Die Fußballer eben dieses Landes hatten praktisch geschworen, dem Land Ehre zu machen und scheiterten damit an diesem 1. Spieltag leider auf ganzer Linie. Es tut fast schon weh, dass sie ausgerechnet auf dieser Europas größten Bühne, sich derart unter Wert verkaufen. In der Qualifikation hatten sie noch mit dem gigantischen Handicaps bar jeglicher Heimspiele Italien zur Punktgleichheit gezwungen. Überwanden dann zweifache Rückstände in den Play-Offs. Nun allerdings, verweigerten sie fast jegliches Offensivspiel.
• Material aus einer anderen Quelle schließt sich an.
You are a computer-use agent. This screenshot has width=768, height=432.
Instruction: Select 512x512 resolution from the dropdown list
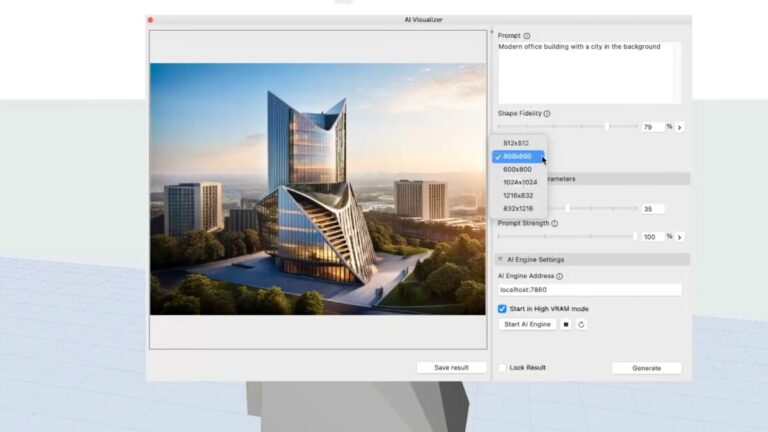pos(516,143)
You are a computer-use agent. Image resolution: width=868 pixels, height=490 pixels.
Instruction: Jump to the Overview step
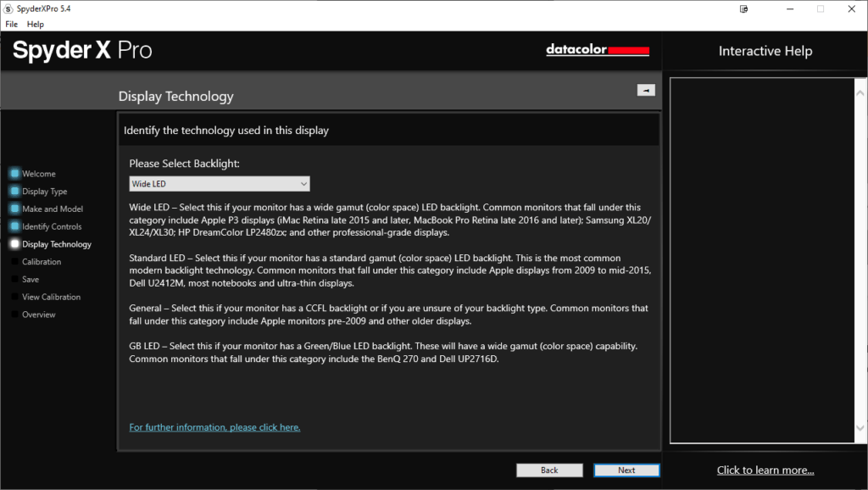point(39,315)
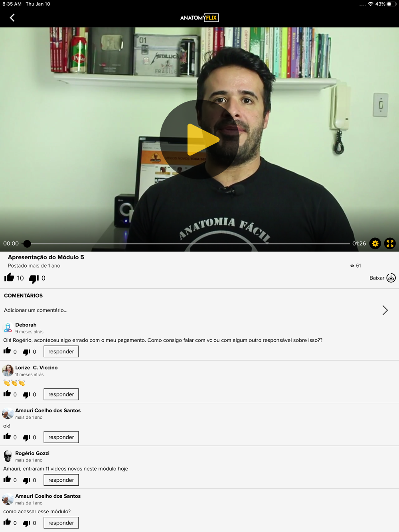
Task: Reply to Rogério Gozzi's comment via the responder button
Action: (61, 480)
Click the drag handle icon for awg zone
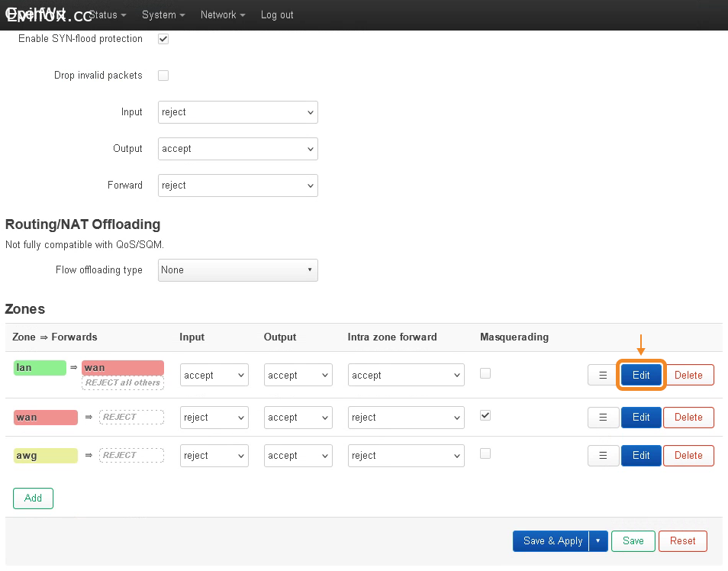Screen dimensions: 728x571 pyautogui.click(x=603, y=456)
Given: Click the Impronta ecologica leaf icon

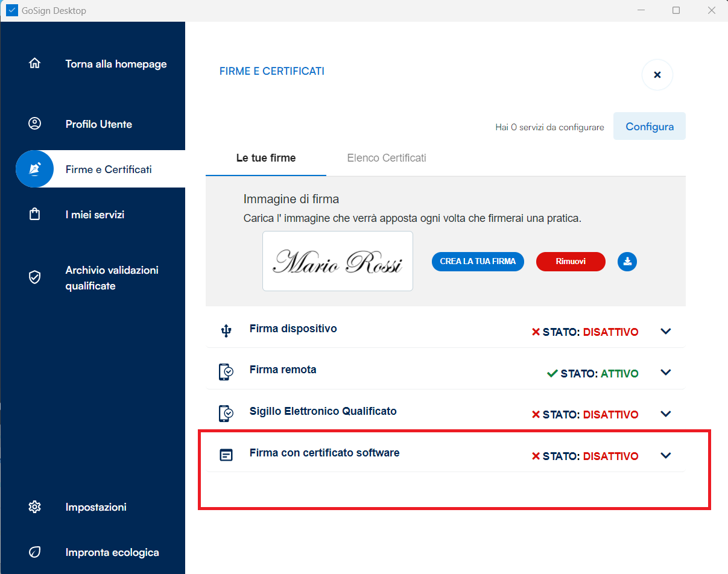Looking at the screenshot, I should pyautogui.click(x=35, y=552).
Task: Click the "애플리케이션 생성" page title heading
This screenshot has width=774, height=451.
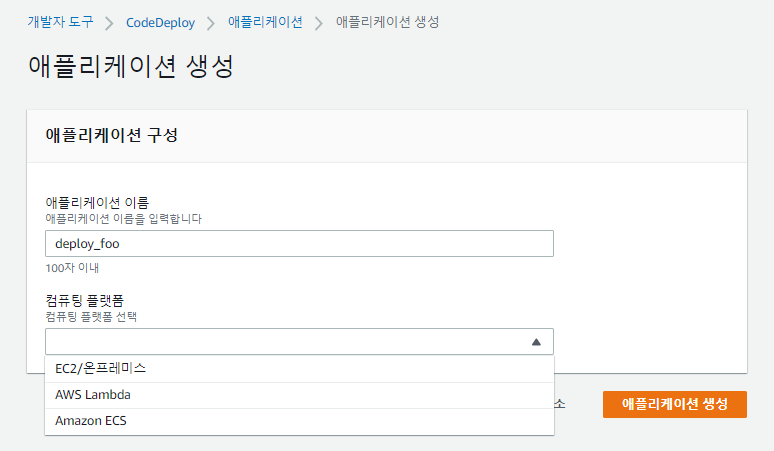Action: (x=131, y=67)
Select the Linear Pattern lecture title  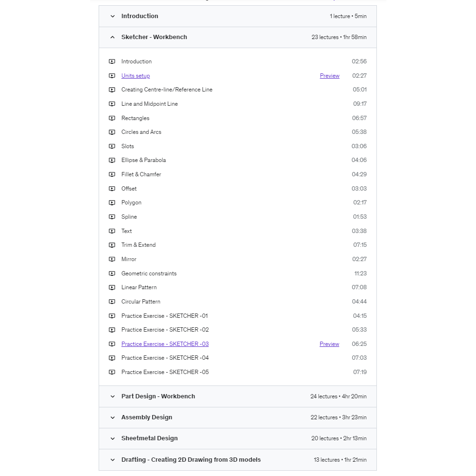(x=139, y=287)

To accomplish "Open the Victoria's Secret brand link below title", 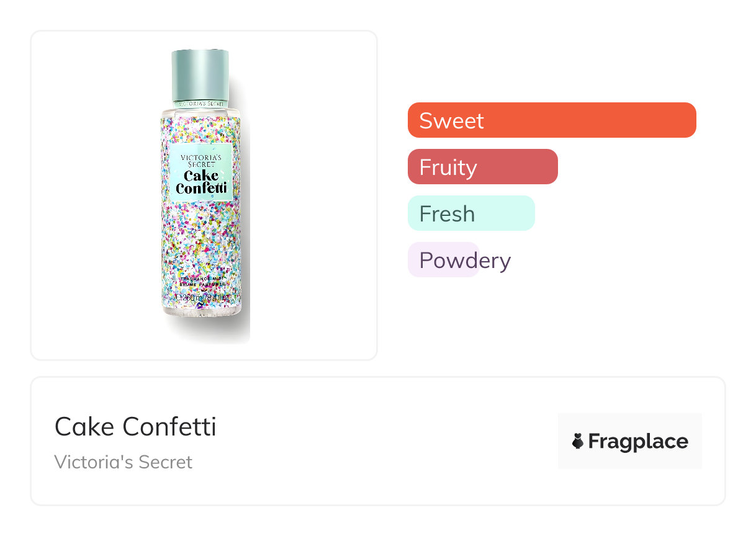I will 124,462.
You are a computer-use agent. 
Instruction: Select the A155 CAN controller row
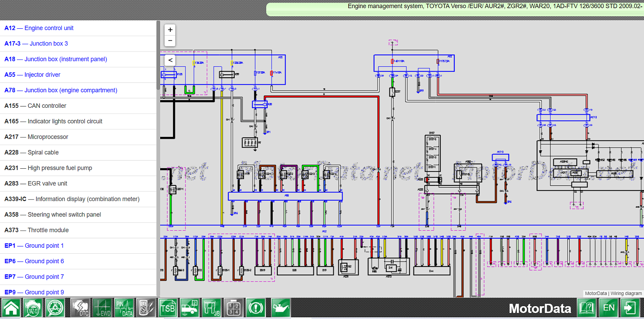(x=35, y=106)
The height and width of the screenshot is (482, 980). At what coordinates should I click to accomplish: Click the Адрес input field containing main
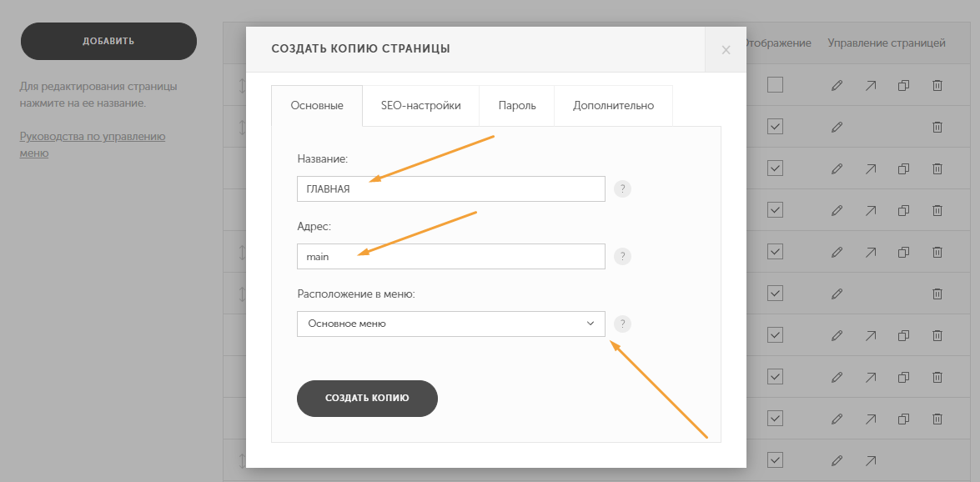450,256
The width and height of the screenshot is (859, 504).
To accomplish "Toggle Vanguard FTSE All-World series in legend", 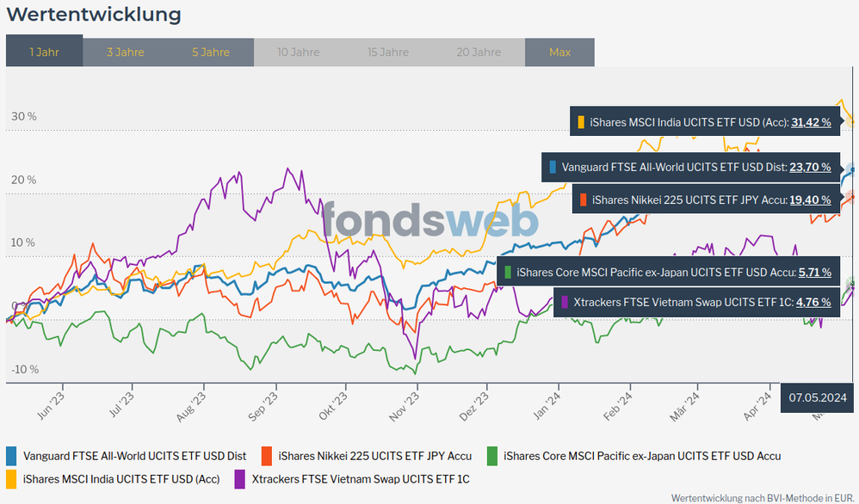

Ihr Spielaufbau war müde und träge – stets gab es nur den Kurzpass zum nächsten Mann, der freie Zinchenko auf links etwa, wurde immer übersehen. Toni-Kroos-Verlagerungen hatte die Ukraine nicht in petto. Und schalteten sie dann mal in den Angriffsmodus, waren das immer nur zwei, drei Spieler gleichzeitig. So ließ sich natürlich kein Spiel gewinnen.

Zum Unvermögen vorne, kam dann noch Tragik hinten dazu. Da hat die Ukraine nach Jahren fehleranfälligem Mittelmaß von Pyatov und Buschchan zum ersten Mal gleich zwei Keeper von hohem internationalem Format – und dann patzt ausgerechnet Reals Nummer 1 der vergangenen Saison zweifach.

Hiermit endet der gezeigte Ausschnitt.